Kafka10.1 heartbeat.interval.ms, session.timeout.ms and max.poll.interval.ms

session.timeout.ms is closely related to heartbeat.interval.ms.

heartbeat.interval.ms controls how frequently the KafkaConsumer poll() method will send a heartbeat to the group coordinator, whereas session.timeout.ms controls how long a consumer can go without sending a heartbeat.

Therefore, those two properties are typically modified together. heatbeat.interval.ms must be lower than session.timeout.ms, and is usually set to one-third of the timeout value. So if session.timeout.ms is 3 seconds, heartbeat.interval.ms should be 1 second.

max.poll.interval.ms - The maximum delay between invocations of poll() when using consumer group management. This places an upper bound on the amount of time that the consumer can be idle before fetching more records. If poll() is not called before expiration of this timeout, then the consumer is considered failed and the group will rebalance in order to reassign the partitions to another member


just make them more clear, a heartbeat thread(along with user thread which invokes Poll function in the same process) will send heartbeat to coordinator every "heartbeat.interval.ms" time, and the coordinator will mark the consumer in the user thread as dead if it exceeds "session.timeout.ms" or "max.poll.interval.ms".

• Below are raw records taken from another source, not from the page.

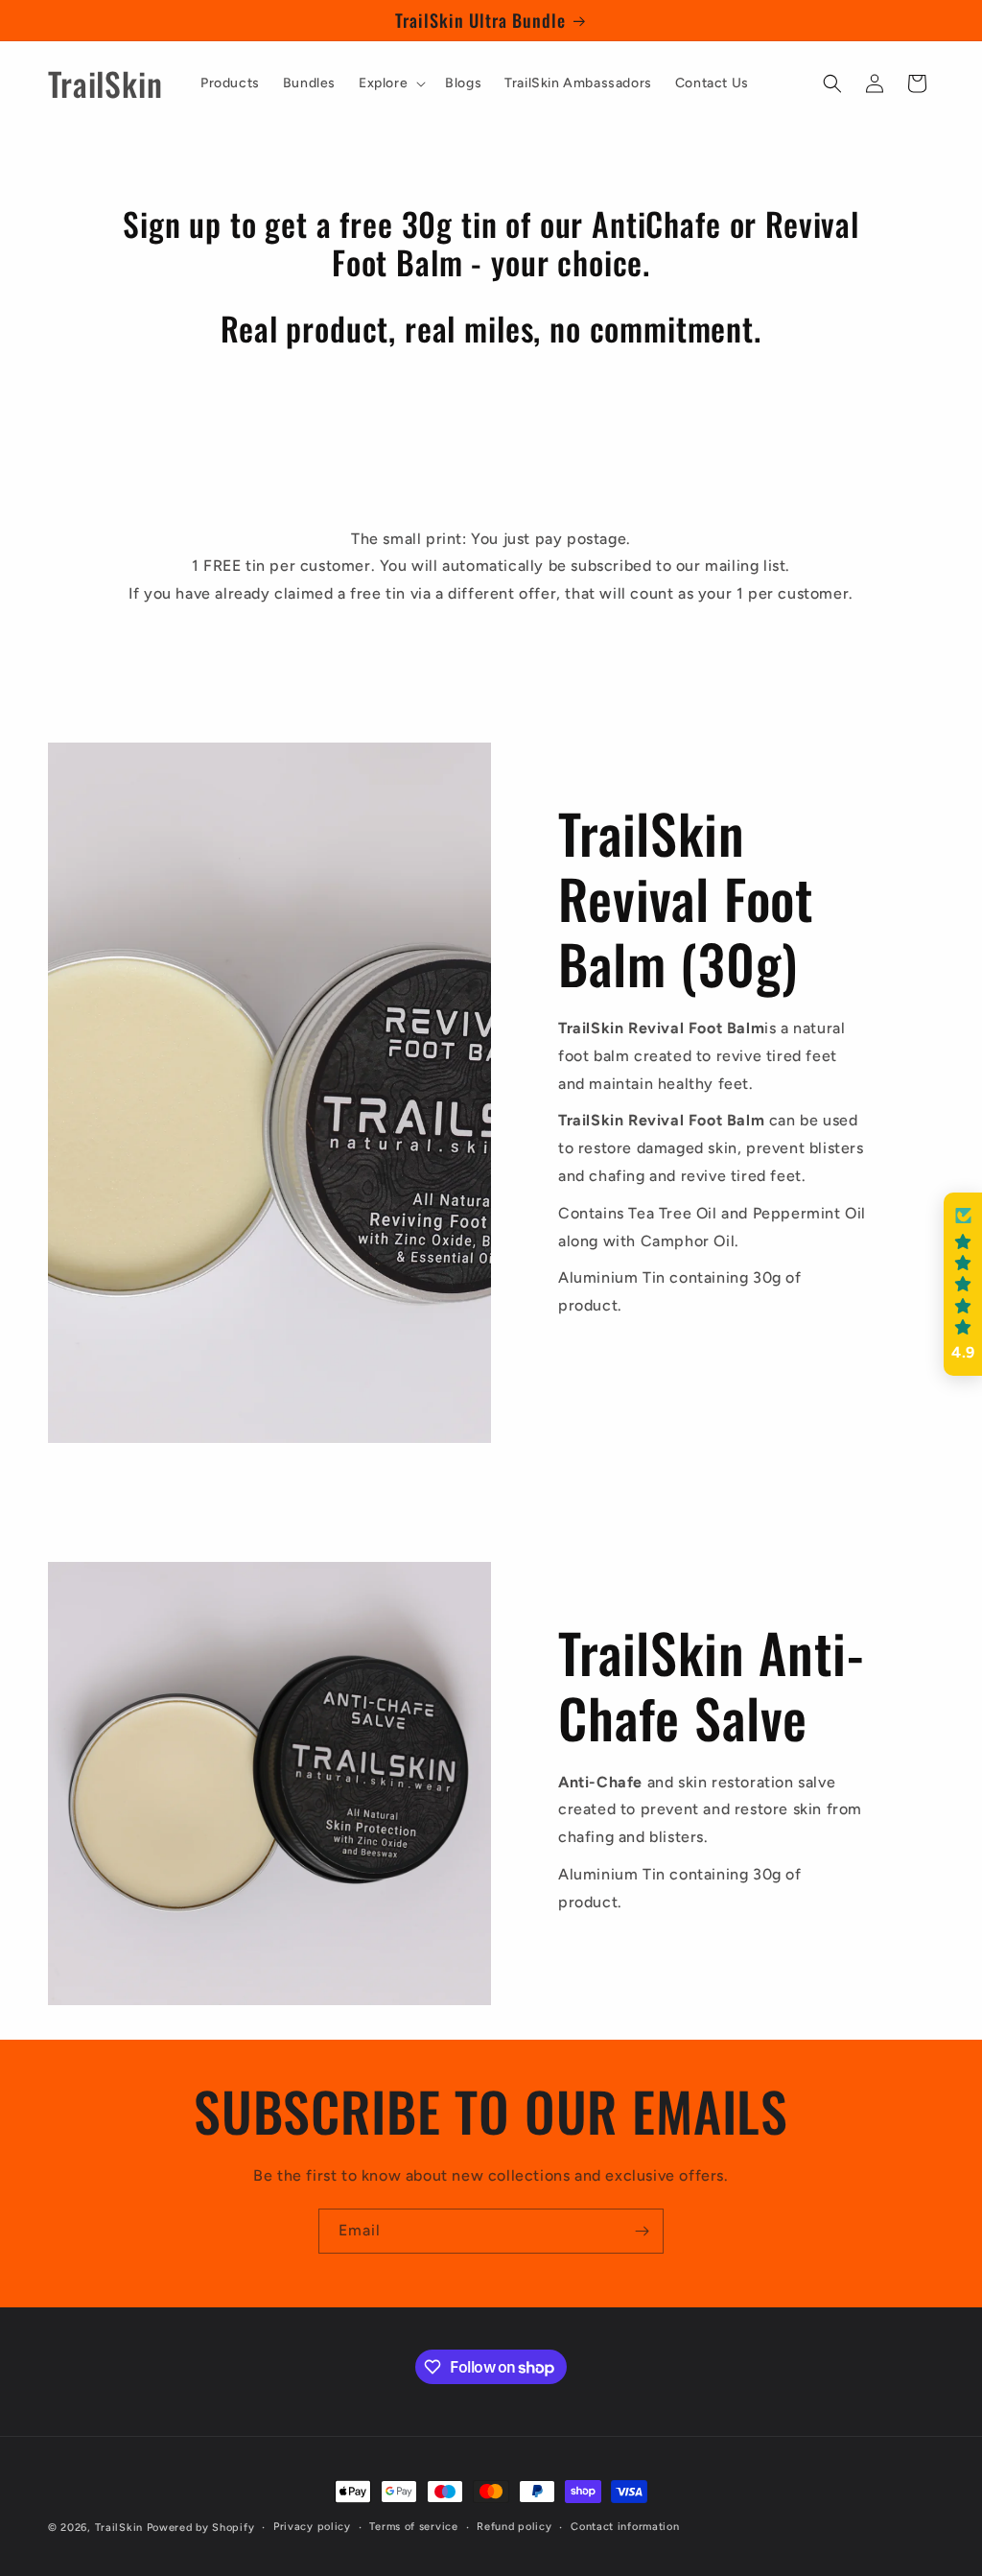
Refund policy (514, 2526)
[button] (390, 83)
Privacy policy (312, 2526)
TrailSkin (119, 2527)
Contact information (625, 2526)
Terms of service (413, 2526)
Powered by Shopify (201, 2527)
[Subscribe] (641, 2231)
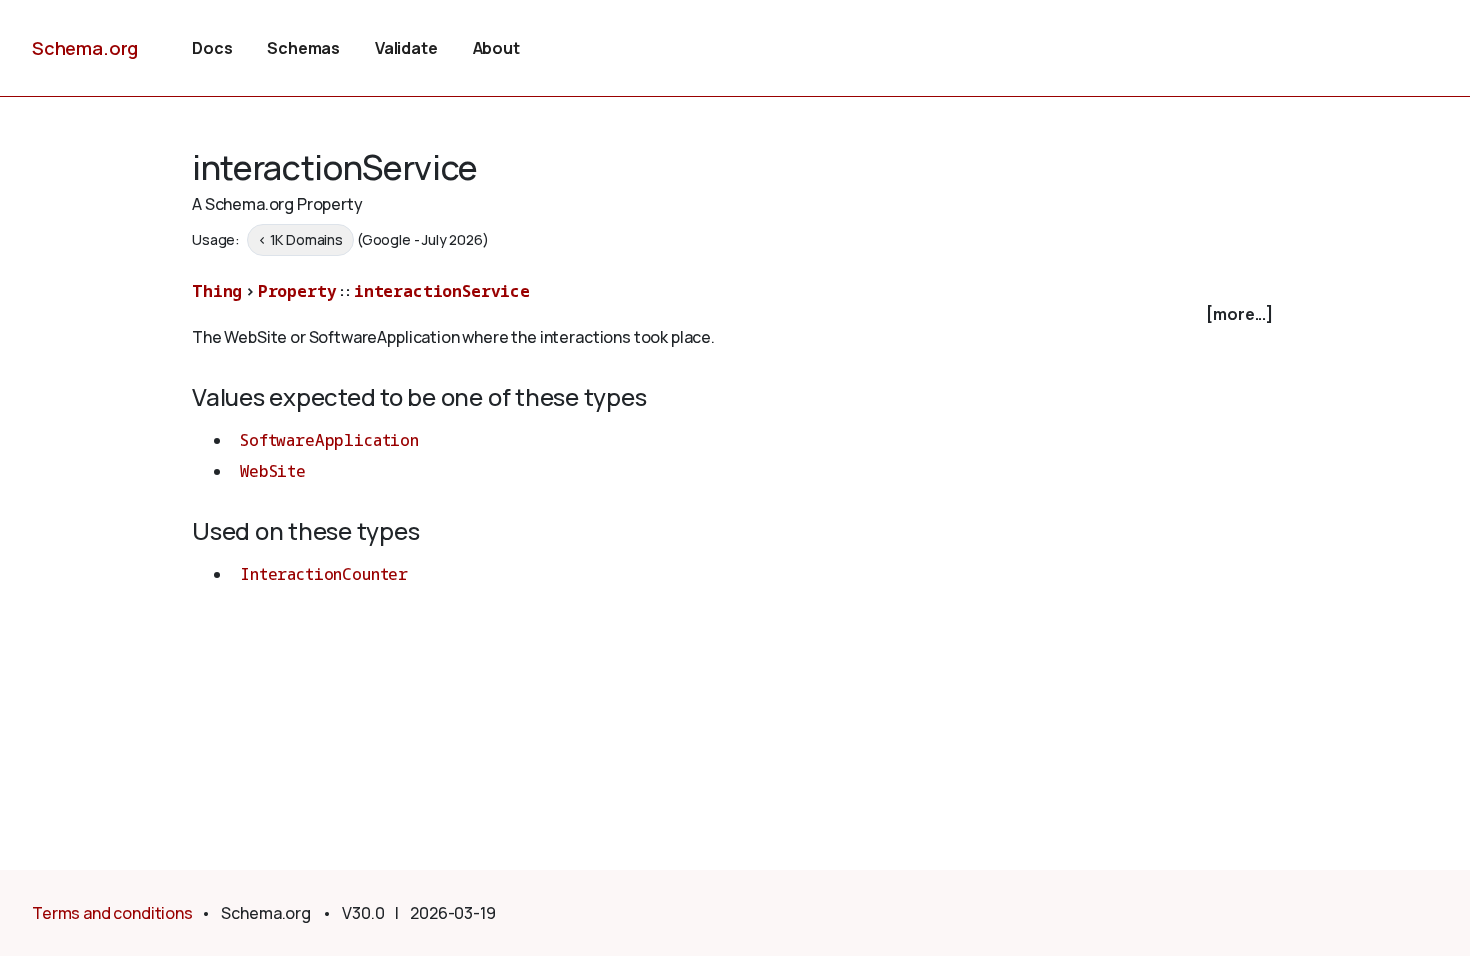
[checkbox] (735, 314)
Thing (217, 291)
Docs (212, 48)
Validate (406, 48)
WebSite (273, 471)
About (496, 48)
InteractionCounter (324, 574)
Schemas (303, 48)
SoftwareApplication (329, 440)
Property (297, 291)
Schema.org (85, 48)
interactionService (442, 291)
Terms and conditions (112, 913)
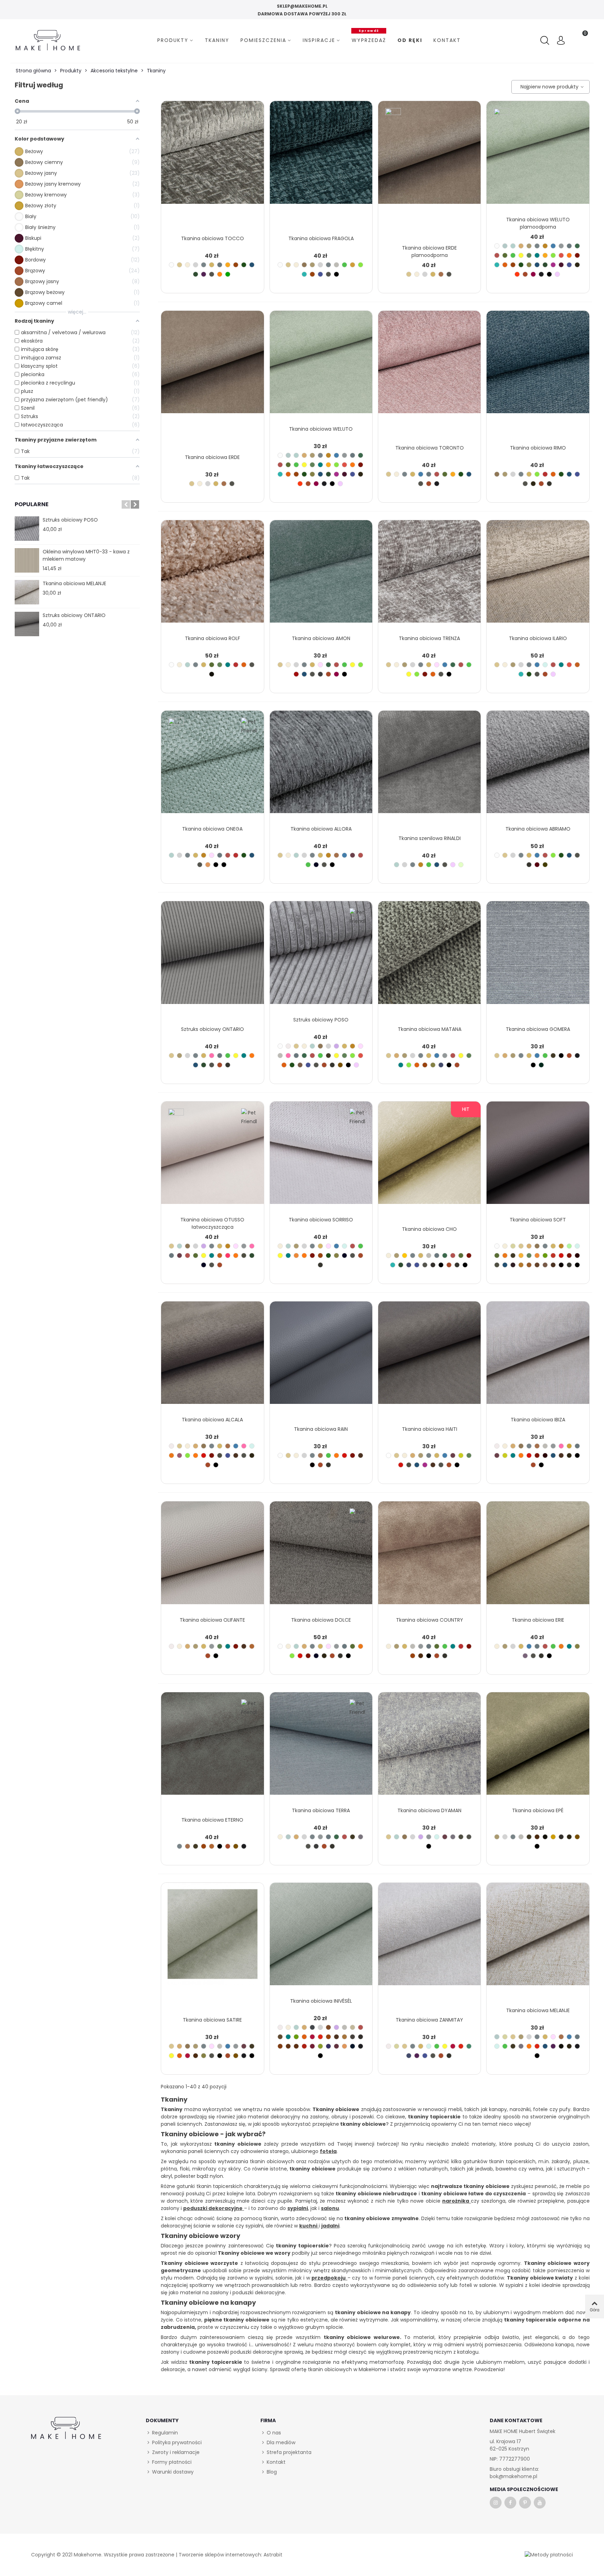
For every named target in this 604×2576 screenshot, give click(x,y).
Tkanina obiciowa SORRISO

Assuming we are talking about Kafka 0.10.1.0 or upwards where each consumer instance employs two threads to function. One is user thread from which poll is called; the other is heartbeat thread that specially takes care of heartbeat things.

session.timeout.ms is for heartbeat thread. If coordinator fails to get any heartbeat from a consumer before this time interval elapsed, it marks consumer as failed and triggers a new round of rebalance.

max.poll.interval.ms is for user thread. If message processing logic is too heavy to cost larger than this time interval, coordinator explicitly have the consumer leave the group and also triggers a new round of rebalance.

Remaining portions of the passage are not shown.